[LeetCode] 3108. Minimum Cost Walk in Weighted Graph (Python)

 

 

난이도: Hard

Problem Description

---

There is an undirected weighted graph with n vertices labeled from 0 to n - 1.

 

You are given the integer n and an array edges, where edges[i] = [ui, vi, wi] indicates that there is an edge between vertices ui and vi with a weight of wi.

 

A walk on a graph is a sequence of vertices and edges. The walk starts and ends with a vertex, and each edge connects the vertex that comes before it and the vertex that comes after it. It's important to note that a walk may visit the same edge or vertex more than once.

 

The cost of a walk starting at node u and ending at node v is defined as the bitwise AND of the weights of the edges traversed during the walk. In other words, if the sequence of edge weights encountered during the walk is w0, w1, w2, ..., wk, then the cost is calculated as w0 & w1 & w2 & ... & wk, where & denotes the bitwise AND operator.

 

You are also given a 2D array query, where query[i] = [si, ti]. For each query, you need to find the minimum cost of the walk starting at vertex si and ending at vertex ti. If there exists no such walk, the answer is -1.

 

Return the array answer, where answer[i] denotes the minimum cost of a walk for query i.

 

 

Problem Example

---

Example 1:

Input: n = 5, edges = [[0,1,7],[1,3,7],[1,2,1]], query = [[0,3],[3,4]]

Output: [1,-1]

Explanation:

To achieve the cost of 1 in the first query, we need to move on the following edges: 0->1 (weight 7), 1->2 (weight 1), 2->1 (weight 1), 1->3 (weight 7).

 

In the second query, there is no walk between nodes 3 and 4, so the answer is -1.

 

Example 2:

Input: n = 3, edges = [[0,2,7],[0,1,15],[1,2,6],[1,2,1]], query = [[1,2]]

Output: [0]

Explanation:

To achieve the cost of 0 in the first query, we need to move on the following edges: 1->2 (weight 1), 2->1 (weight 6), 1->2 (weight 1).

 

 

Constraints

---

• 2 <= n <= 105
• 0 <= edges.length <= 105
• edges[i].length == 3
• 0 <= ui, vi <= n - 1
• ui != vi
• 0 <= wi <= 105
• 1 <= query.length <= 105
• query[i].length == 2
• 0 <= si, ti <= n - 1
• si != ti

 

 

✏️ Solution

---

class Solution:
    def minimumCost(self, n: int, edges: List[List[int]], query: List[List[int]]) -> List[int]:
        graph = [[] for _ in range(n)]
        and_result = [-1] * n

        def find(parent, x):
            if parent[x] != x:
                parent[x] = find(parent, parent[x])
            return parent[x]

        def union(parent, x, y, cost):
            root_x = find(parent, x)
            root_y = find(parent, y)
            and_result[root_x] &= cost & and_result[root_y]
            and_result[root_y] = and_result[root_x]

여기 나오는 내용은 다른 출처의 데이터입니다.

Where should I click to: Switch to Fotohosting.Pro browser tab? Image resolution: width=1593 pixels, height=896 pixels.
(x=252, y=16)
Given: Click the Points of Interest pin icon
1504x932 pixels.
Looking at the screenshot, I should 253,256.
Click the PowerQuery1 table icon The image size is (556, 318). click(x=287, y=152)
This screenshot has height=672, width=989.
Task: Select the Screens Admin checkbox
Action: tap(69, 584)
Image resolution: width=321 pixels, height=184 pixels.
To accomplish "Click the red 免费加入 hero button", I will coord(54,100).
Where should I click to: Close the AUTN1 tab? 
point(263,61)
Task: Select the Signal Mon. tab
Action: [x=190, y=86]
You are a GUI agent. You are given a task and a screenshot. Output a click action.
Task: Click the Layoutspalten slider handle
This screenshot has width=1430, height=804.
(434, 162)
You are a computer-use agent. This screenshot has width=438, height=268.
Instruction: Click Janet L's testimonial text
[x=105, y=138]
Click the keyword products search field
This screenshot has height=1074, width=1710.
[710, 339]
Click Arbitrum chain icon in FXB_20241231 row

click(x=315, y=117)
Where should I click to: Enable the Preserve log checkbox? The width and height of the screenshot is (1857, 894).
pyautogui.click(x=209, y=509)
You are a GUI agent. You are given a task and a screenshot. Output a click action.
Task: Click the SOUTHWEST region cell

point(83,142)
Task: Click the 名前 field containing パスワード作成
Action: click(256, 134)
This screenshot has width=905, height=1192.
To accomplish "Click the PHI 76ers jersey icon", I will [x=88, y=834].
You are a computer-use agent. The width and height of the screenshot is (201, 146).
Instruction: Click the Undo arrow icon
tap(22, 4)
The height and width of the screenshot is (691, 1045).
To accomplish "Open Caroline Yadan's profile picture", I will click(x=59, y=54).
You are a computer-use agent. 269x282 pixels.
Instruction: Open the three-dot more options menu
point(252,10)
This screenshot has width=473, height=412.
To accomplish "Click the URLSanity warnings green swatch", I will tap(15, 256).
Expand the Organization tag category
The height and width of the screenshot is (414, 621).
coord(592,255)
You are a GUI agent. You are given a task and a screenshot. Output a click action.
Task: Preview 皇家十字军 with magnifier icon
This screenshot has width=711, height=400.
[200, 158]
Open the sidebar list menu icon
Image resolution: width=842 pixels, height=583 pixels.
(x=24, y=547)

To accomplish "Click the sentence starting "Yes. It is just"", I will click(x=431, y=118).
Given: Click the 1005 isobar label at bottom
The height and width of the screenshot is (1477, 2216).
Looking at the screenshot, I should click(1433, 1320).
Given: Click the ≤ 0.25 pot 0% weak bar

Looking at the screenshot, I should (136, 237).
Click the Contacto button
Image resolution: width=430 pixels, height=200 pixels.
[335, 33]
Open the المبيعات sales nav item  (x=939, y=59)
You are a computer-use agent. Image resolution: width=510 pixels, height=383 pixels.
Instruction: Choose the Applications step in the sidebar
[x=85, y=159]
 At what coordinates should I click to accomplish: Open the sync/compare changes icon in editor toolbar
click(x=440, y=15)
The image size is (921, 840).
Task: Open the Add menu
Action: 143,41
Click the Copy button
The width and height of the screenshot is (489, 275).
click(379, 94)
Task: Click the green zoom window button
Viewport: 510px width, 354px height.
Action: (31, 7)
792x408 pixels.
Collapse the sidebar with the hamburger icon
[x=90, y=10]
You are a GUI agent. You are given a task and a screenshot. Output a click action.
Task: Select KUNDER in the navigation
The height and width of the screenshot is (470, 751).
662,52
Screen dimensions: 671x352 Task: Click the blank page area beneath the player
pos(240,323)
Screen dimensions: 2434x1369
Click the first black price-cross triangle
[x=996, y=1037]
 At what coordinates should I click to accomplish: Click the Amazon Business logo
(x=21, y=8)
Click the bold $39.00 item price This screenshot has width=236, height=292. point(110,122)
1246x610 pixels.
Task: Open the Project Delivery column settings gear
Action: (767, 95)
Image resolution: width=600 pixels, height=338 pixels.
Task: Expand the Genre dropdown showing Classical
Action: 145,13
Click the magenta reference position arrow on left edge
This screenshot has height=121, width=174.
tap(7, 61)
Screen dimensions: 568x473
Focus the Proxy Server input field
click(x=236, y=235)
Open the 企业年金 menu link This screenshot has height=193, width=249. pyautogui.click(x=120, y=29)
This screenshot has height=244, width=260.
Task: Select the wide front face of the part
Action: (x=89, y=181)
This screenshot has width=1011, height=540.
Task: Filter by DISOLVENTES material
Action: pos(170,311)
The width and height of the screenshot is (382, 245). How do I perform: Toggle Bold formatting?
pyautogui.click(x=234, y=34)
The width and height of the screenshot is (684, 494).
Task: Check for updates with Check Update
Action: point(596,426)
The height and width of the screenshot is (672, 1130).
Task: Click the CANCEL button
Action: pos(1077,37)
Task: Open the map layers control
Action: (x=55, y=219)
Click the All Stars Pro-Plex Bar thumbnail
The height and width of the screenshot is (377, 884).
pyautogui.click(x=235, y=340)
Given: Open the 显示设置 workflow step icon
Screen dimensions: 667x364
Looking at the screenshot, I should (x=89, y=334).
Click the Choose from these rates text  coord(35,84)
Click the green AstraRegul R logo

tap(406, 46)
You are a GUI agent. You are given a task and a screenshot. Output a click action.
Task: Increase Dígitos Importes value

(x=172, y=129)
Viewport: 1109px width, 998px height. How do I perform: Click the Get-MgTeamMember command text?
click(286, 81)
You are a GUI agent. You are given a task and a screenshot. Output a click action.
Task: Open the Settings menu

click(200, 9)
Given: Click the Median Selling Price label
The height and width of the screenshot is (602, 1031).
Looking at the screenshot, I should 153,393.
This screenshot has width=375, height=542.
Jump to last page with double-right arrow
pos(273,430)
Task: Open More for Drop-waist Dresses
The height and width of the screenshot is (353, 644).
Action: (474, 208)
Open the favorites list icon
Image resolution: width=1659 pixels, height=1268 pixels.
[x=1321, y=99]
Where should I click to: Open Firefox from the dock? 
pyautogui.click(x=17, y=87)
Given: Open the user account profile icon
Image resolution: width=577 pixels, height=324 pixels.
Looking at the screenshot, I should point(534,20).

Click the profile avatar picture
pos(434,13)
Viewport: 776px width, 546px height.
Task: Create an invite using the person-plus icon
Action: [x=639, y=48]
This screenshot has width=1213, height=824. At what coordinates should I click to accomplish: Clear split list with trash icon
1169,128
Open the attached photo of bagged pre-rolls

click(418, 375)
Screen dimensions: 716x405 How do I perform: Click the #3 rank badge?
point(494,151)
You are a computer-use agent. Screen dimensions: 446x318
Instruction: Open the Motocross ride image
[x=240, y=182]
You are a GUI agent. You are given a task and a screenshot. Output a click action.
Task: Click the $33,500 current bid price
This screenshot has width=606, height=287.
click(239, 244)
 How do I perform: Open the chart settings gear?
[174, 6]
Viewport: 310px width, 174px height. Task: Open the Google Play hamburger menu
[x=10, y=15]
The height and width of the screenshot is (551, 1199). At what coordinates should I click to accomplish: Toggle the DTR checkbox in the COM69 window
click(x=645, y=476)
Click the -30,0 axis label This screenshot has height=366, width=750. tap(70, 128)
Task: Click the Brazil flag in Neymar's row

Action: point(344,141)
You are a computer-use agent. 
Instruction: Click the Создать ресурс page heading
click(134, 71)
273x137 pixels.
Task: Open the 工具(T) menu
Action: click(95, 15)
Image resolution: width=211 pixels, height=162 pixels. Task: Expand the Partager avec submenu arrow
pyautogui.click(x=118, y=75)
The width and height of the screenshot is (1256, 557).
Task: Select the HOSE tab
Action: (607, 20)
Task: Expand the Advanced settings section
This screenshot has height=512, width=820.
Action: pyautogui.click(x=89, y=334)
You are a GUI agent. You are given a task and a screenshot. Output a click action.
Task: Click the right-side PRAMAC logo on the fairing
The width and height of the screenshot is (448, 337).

            if root_x < root_y:
                parent[root_y] = root_x
            else:
                parent[root_x] = root_y
           
        
        parent = list(range(n))

        for v1, v2, cost in edges:
            union(parent, v1, v2, cost)
        
        answer = []
        for v1, v2 in query:
            root_x = find(parent, v1)
            root_y = find(parent, v2)

            if root_x == root_y:
                answer.append(and_result[root_x])
            else:
                answer.append(-1)
        
        return answer

Union-Find를 응용해서 풀 수 있는 좋은 문제였던 것 같다.

 

먼저 Union-Find로 그래프를 연결된 컴포넌트 단위로 관리했다.

 

find 함수와 union 함수를 통해 같은 그룹인지 판별했고, 각 연결된 컴포넌트 내에서 AND 연산을 유지했다.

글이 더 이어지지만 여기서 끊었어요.